Differential diagnosis includes DKA (higher levels of glucose and ketone bodies without signs and symptoms of shock, lactate usually not as high), hyperglycemic hyperosmolar state (HHS) (significant hyperosmolality; serum lactate levels and blood pH within reference ranges), alcohol poisoning (no significant decrease in blood pH, normal blood glucose levels, no features of shock, serum lactate levels <5 mmol/L), other types of coma (hepatic, uremic), and other causes of shock.
1. Prevention and treatment of shock:
1) Use fluid resuscitation to increase intravascular volume as in DKA or HHS.
2) In patients with hypotension, intravenous administration of catecholamines may be ineffective (as in other instances of severe acidosis).
2. Improvement of blood oxygenation and treatment of hypoxia: Administer oxygen as required. When necessary, use mechanical ventilation (note that achieving levels of hyperventilation required to mimic spontaneous hyperventilation may be difficult if not impossible).

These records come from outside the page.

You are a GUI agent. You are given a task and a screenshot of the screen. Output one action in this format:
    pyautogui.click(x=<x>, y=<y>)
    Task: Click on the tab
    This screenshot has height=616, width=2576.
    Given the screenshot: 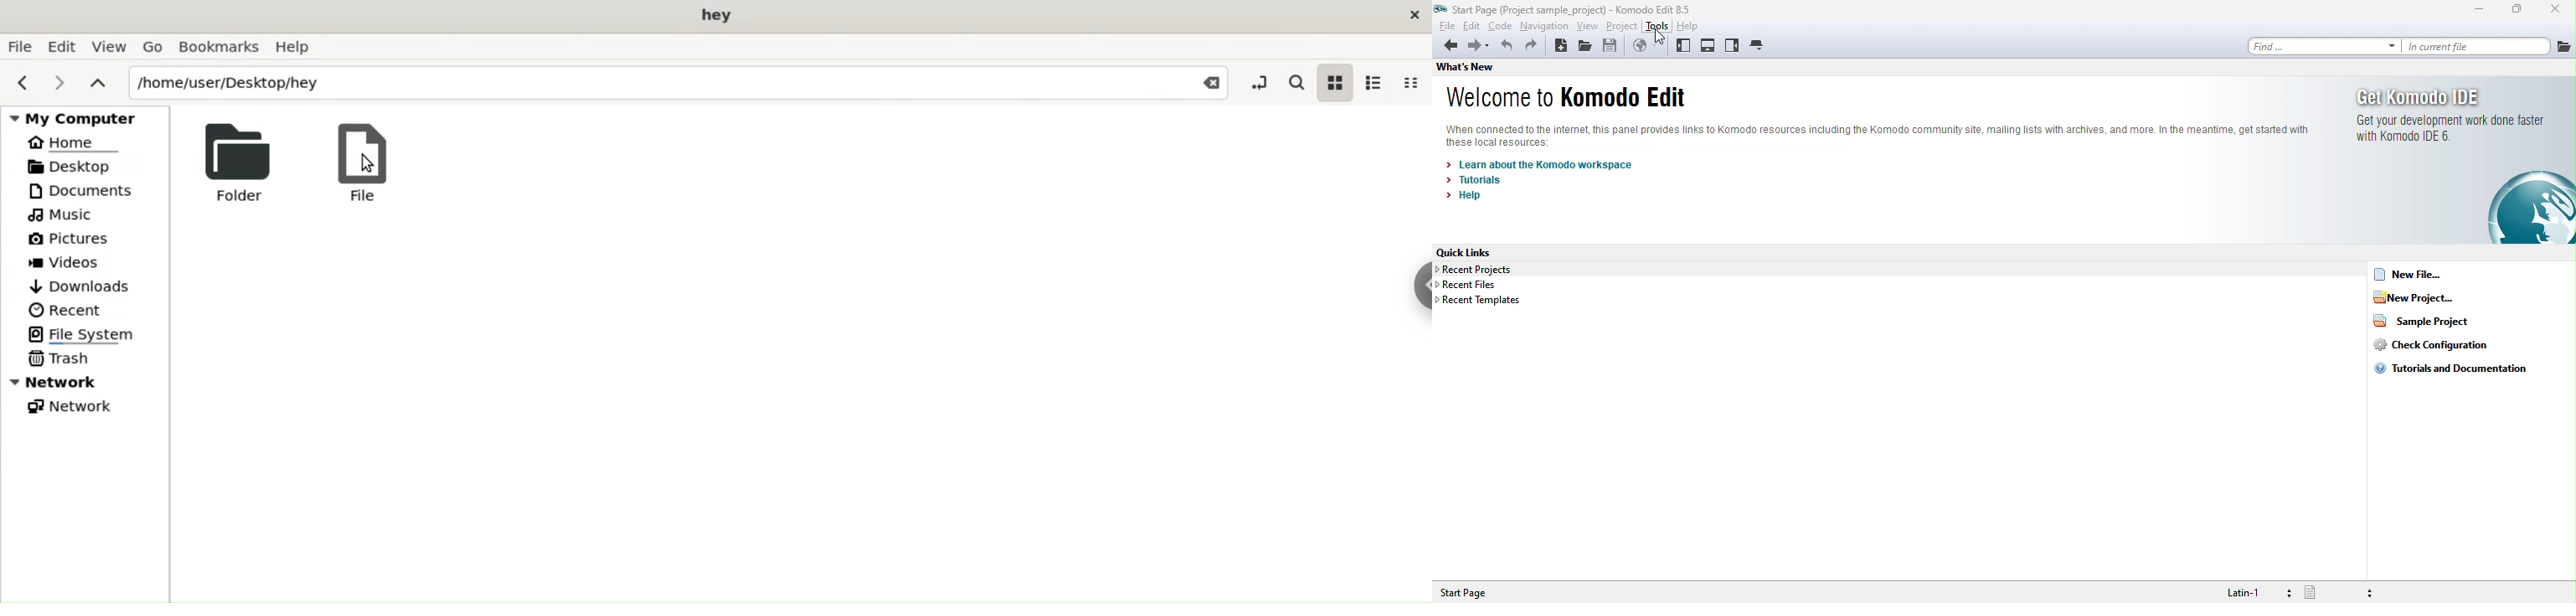 What is the action you would take?
    pyautogui.click(x=1770, y=48)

3. Reduction of hyperglycemia:
1) Administer an insulin infusion as in the treatment of HHS.
2) When blood glucose levels decrease <11.1 mmol/L (200 mg/dL), administer a 5% glucose (dextrose) infusion. Once blood glucose levels have normalized, administer a 10% glucose infusion and continue the insulin infusion.
4. Treatment of acidosis: Administer sodium bicarbonate IV (a controversial intervention, usually done with pH <7.0) (see Nonrespiratory Acidosis).
5. Hemodialysis is sometimes required to remove toxins and lactate.
6. Treatment of the underlying condition.
Observe contraindications to metformin treatment. If in doubt, measure serum lactate levels.